→ The data:
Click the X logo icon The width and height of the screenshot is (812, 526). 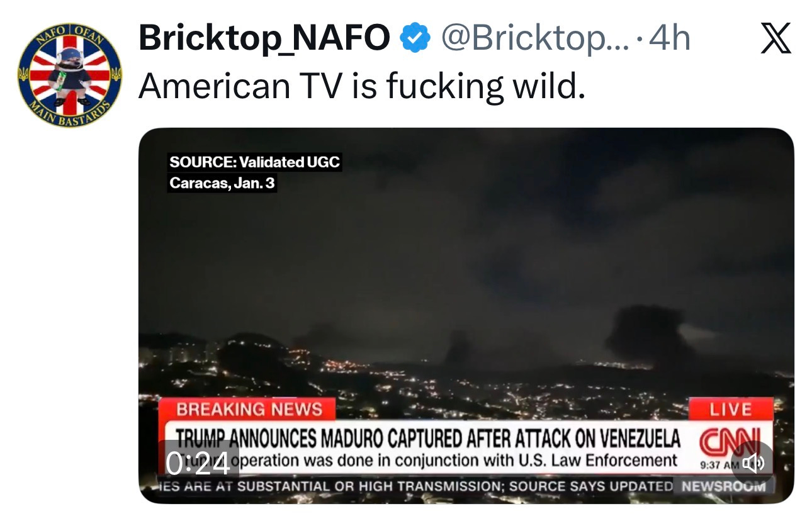point(775,39)
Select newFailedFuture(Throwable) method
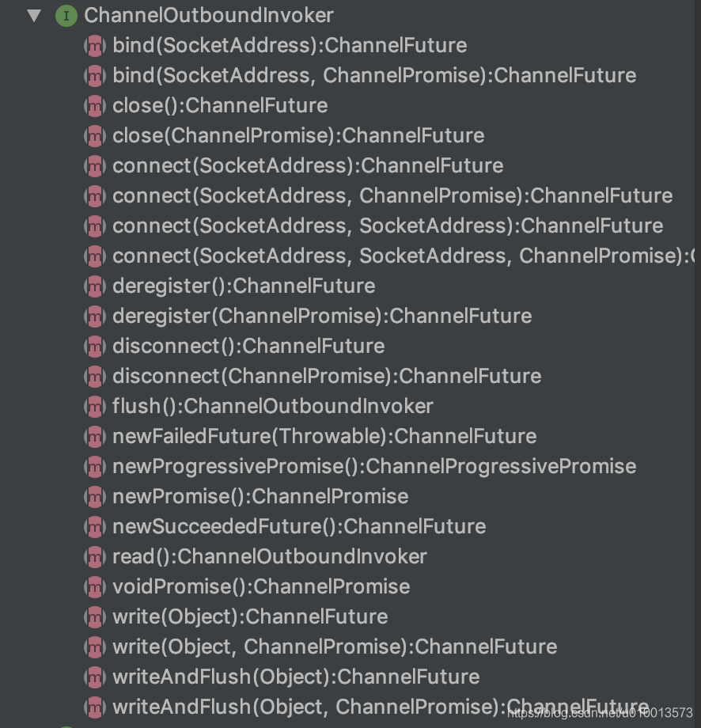The height and width of the screenshot is (728, 701). coord(324,436)
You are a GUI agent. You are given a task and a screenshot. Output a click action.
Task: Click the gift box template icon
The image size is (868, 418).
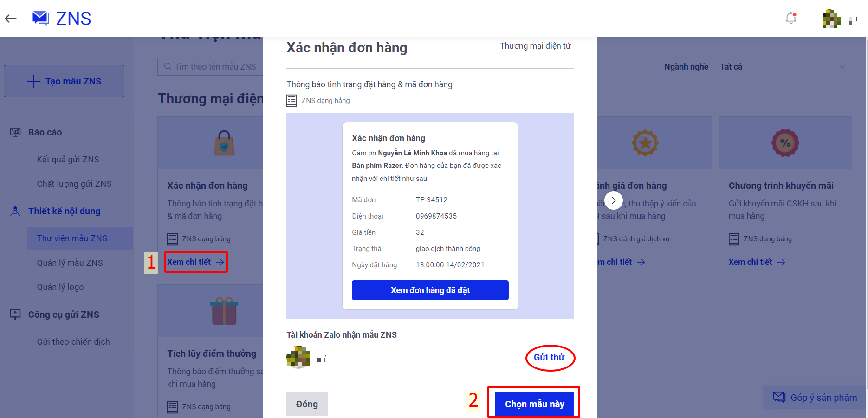[224, 311]
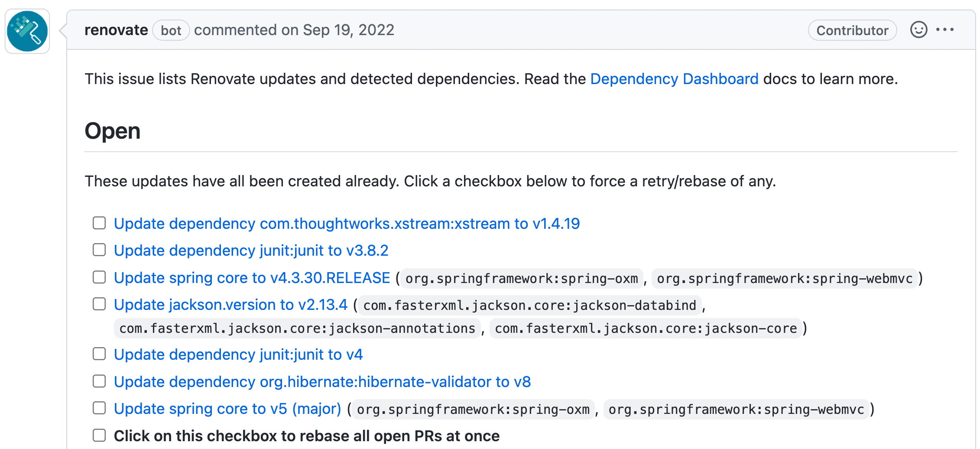
Task: Select the hibernate-validator v8 checkbox
Action: click(99, 381)
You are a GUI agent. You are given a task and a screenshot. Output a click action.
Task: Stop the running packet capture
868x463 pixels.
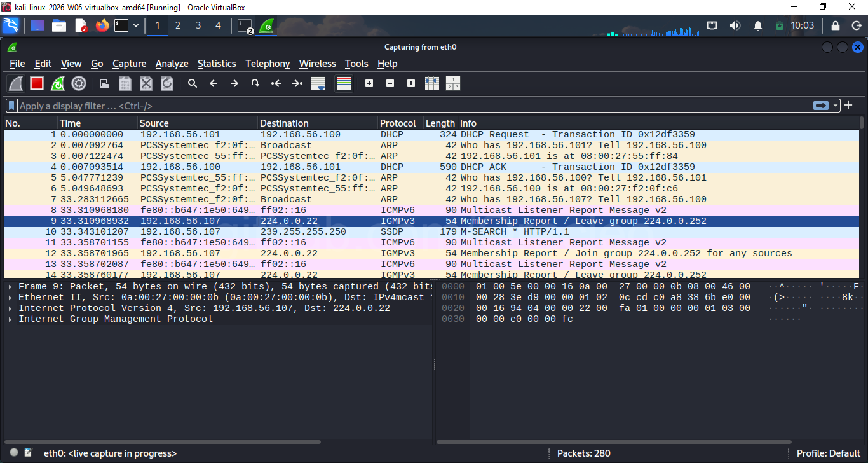point(36,83)
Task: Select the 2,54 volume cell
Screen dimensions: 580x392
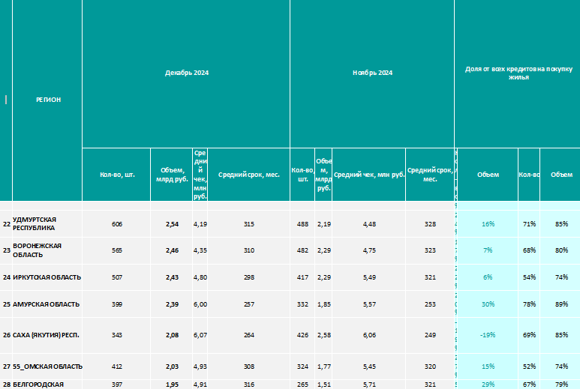Action: tap(172, 224)
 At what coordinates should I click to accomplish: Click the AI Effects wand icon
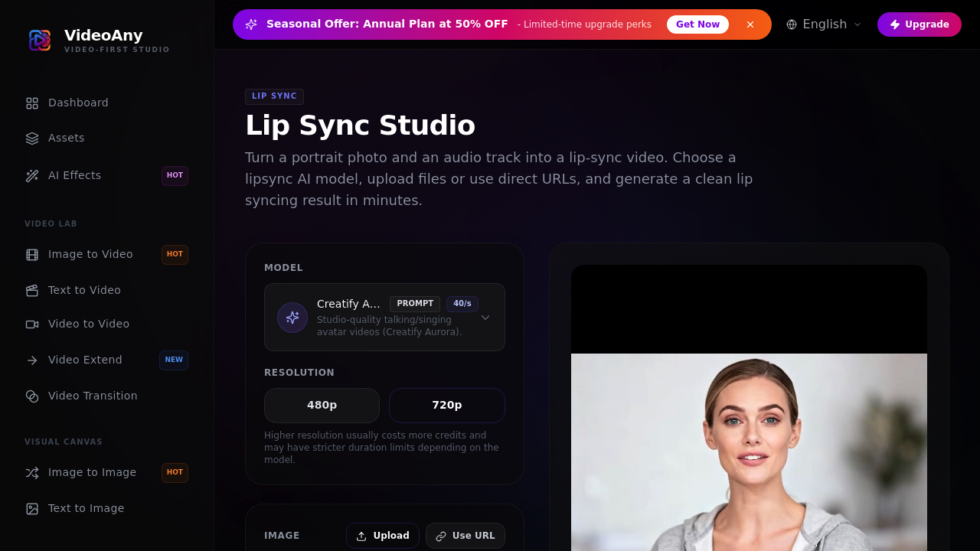coord(31,175)
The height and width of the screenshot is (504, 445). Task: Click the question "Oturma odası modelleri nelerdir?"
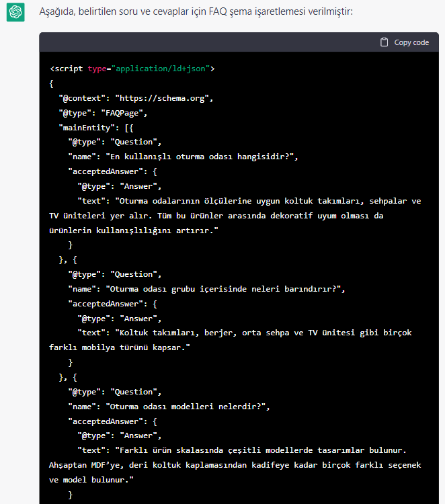186,407
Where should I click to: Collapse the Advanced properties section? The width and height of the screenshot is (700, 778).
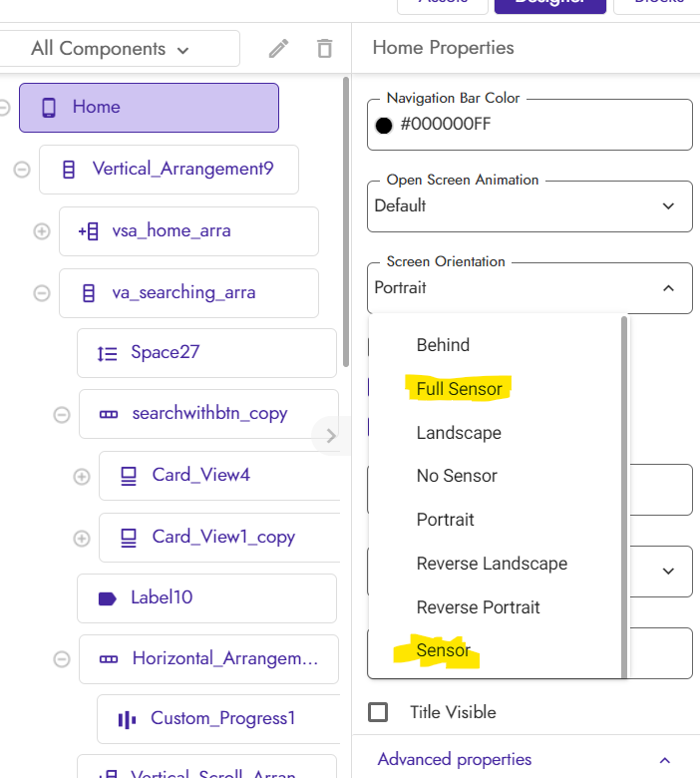coord(665,760)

→ Brief:
Would you print exactly the lines in the listing above, from the line bearing "Task: Click the gift box template icon" through the line bearing "Task: Select the 2,54 volume cell", leaving out all pictures?

→ Written answer:
Task: Click the gift box template icon
The image size is (868, 418).
[224, 311]
Task: Select the hibernate-validator v8 checkbox
Action: click(99, 381)
You are a GUI agent. You are given a task and a screenshot. Output a click action.
Task: Stop the running packet capture
868x463 pixels.
point(36,83)
Task: Select the 2,54 volume cell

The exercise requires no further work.